# What kind of paint?



## scurryn (Jun 12, 2009)

Starting to think about Spring ...

When selecting a white paint for my supers, is there any type that I should look for or avoid?

Would prefer to use something that doesn't include some nasty chems that may harm my bees or honey.

Thanks in advance for any advice!


----------



## swamprat (Jan 5, 2009)

most beeks i know use whatever is on sale in the oops section.preferably a latex exteoir


----------



## mike haney (Feb 9, 2007)

paint only the outsides-they will coat the insides. what you put on the outside will have no effect on the bees. i use latex because the brushes are cleaned with soap and water(or the rollers, if you paint many). a lot of us use missmixed (odd) color paint from the big-box stores discount shelves as the bees dont care what color you use. some here let their artistic children have free rein drawing on the hives. have fun and good luck,mike


----------



## concrete-bees (Jun 20, 2009)

Welcome to the beekeeping world 

I would start ... NOW !!! dont wait until spring is in bloom because the bees need to get started early 
have you bought or made your woodware yet ??? if not do that asap - at least the bottemboard 2 deeps with frames and a top 
you can build and paint the supers later after you get time 

as for paint what I use is Kilz ext. primer with 2 coats of 25 year ext water based latex paint - just paint the outsides 
sometimes i paint the rims of the boxes but if im painting 10 or more they get to time comsuming

have you ordered your bees yet ?? if not you should - they are usully sold out by march, most will put you on the list with no money upfront until you pick up the bees 

hope this helps


----------



## brooksbeefarm (Apr 13, 2008)

I use kilzs as a primer and a good brand of latex paint (don't buy cheap paint that the rain will wash off). I color code my hives, light green fore brood boxes, light brown for med. supers, and a darker green for comb honey supers. That way i can tell from a distance what each hive has, another thing that helps if you have several hives is number them, i use a screw and a calf size ear tag on mine, but a marker would work. Hope this helps.Jack


----------



## Ravenseye (Apr 2, 2006)

I use oil primer and oil exterior or, if I have to, a high quality latex on the outside. Ooops stuff works fine as long as it's good quality.


----------



## beemandan (Dec 5, 2005)

I like flat finish latex. If you are in an area that gets hot in summer you will want to choose a light color.


----------



## Burmatruex (Dec 17, 2009)

Is there anyone who doesn't paint? I have nice woodenware, cypress, and I'm thinking I may just leave it unfinished. I know people generally paint, but I've also read some comments that say it isn't worth the time. The wood I have should be fine for my area, with or without painting. I think they look better (ie blend into my yard) without. ???


----------



## concrete-bees (Jun 20, 2009)

Burm .... meet Mr. Bush !!!!! i dont think he even paints his own House!!!!! Just kidding !!!! but the bees dont care but you get more years out of pine wood if you do


----------



## Burmatruex (Dec 17, 2009)

Thanks! I'm encouraged. These boxes are cypress, so I think I'm fine.

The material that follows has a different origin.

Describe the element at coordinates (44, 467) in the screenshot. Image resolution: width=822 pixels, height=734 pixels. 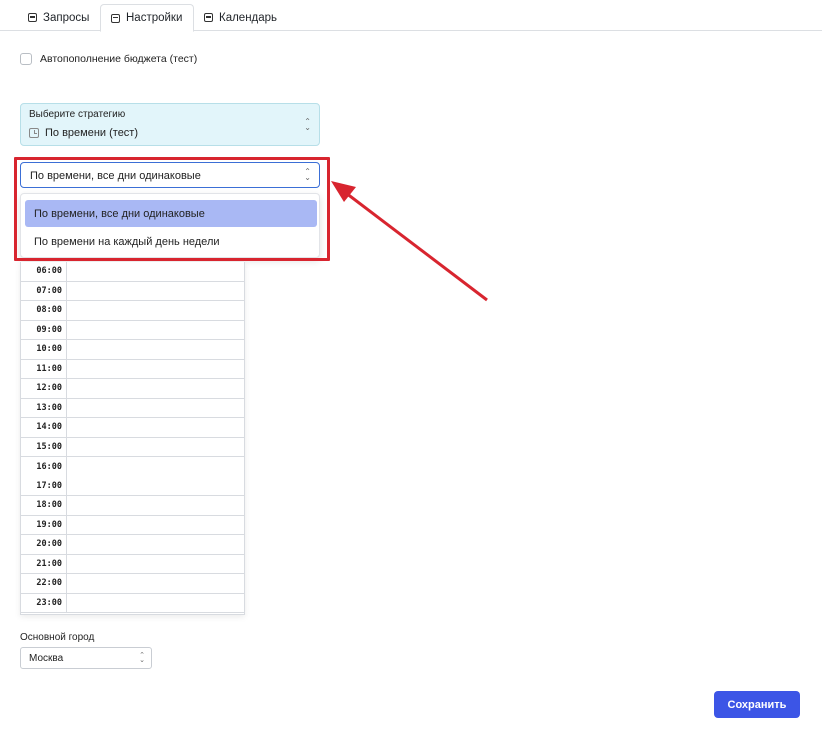
I see `hour-label: 16:00` at that location.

What about the tops? We have metal, telescoping tops. Any reason to think it helps to manage the temps if we paint that?


----------



## indypartridge (Nov 18, 2004)

concrete-bees said:


> Burm .... meet Mr. Bush !!!!!


Hey concrete, you forgot the link to Mr. Bush...
(scroll down about 3/4 page)
http://www.bushfarms.com/beeslazy.htm


----------



## 11x (May 14, 2009)

i apply a few coats of boiled linseed oil befor i ever paint. even if i were going to leave them unpainted i would hit them with some boiled linseed oil.


----------



## StevenG (Mar 27, 2009)

Don't paint the metal on the telescoping tops, but do something to the exposes wood. If you desire. I use pine, so mine are all painted, except for the metal tops.


----------



## fat/beeman (Aug 23, 2002)

I use what ever is free paint or trade honey for it. inside or out only difference between them out side has more latex in it.oops paint nah I got to paint and offer to take there paint off there hands for free.that way they don't pay has-mat fees.lol
Don

use your head in beekeeping not your wallet


----------



## Ardilla (Jul 17, 2006)

Burmatruex said:


> Is there anyone who doesn't paint?


I haven't painted a bunch of my equipment. Of course we only get about 12 inches of precipitation a year... The sun is hard on the wood though.

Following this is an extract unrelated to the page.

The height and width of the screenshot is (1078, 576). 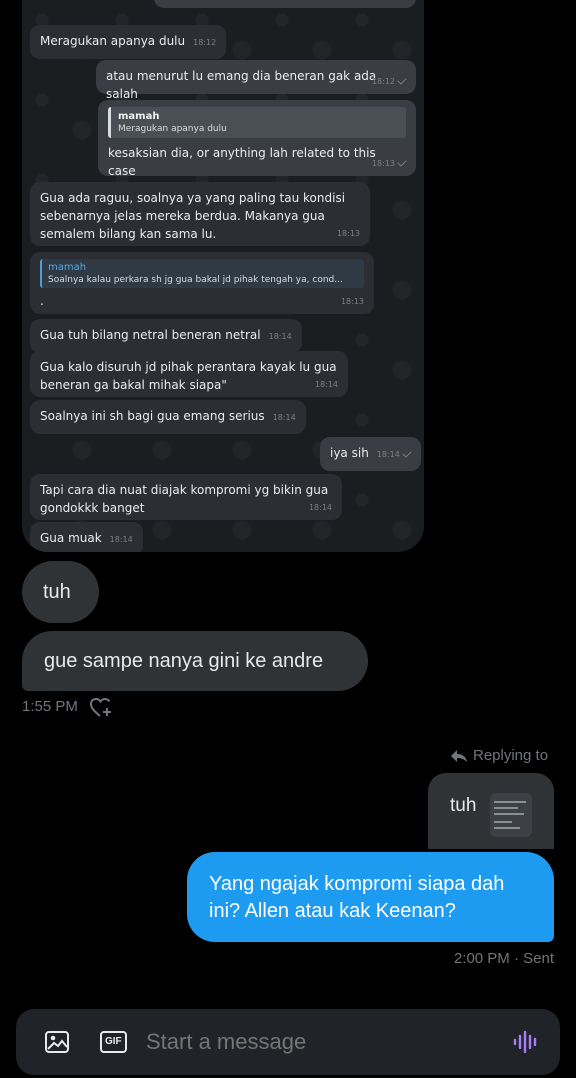 What do you see at coordinates (390, 82) in the screenshot?
I see `message-meta: 18:12` at bounding box center [390, 82].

When I buy paint, I often find some good deals at the local Habitat for Humanity ReStore. They often have some decent exterior latex.

I've also used some no-VOC stains. That stuff is expensive, but it only smells faintly of Elmers white glue.


----------



## deansailer (Feb 17, 2010)

I bought a Sherman Williams solid color exterior stain. I hope that there will not be any peeling with this product like there is with paint.


----------



## honeydreams (Aug 10, 2009)

I have two painted deeps all the rest al natural with some Napthate brown coating them I hate painting.


----------



## dzeller (Apr 24, 2009)

I was just about to ask about this when I did a quick search and found this thread.

What about Lacquer based paints? They spray really well and leave a durable hard finish.

Also... about painting the inside. I have read advice on both sides (pardon the pun). What are the advantages and disadvantages?

Thanks for any advice offered.

- Dan


----------



## Deer Slayer (Dec 14, 2009)

dzeller said:


> Also... about painting the inside. I have read advice on both sides (pardon the pun). What are the advantages and disadvantages?
> - Dan


I have been told the biggest reason for not painting the inside is that the bare wood asks to pull moisture out of the air and this is especially helpful in cold weather. I do not know if that is accurate or not. If the bees are going to coat the inside anyway that would seem to negate the theory.
Either way I do not paint the inside.

BTW how are things in Simpsonville? I used to work in a office in Park 385 next to Ducks gym.


----------



## My-smokepole (Apr 14, 2008)

I have never seen a Lac that was rated for exterior finish. Unless it was for a auto. Zinner makes a good product call 123 and I have had good luck with Gliddens exterior primer. The only reason I don't like the Zinner as well is if you look at it cross wise it will run.
David/toledo
David Painting and Wallcover


----------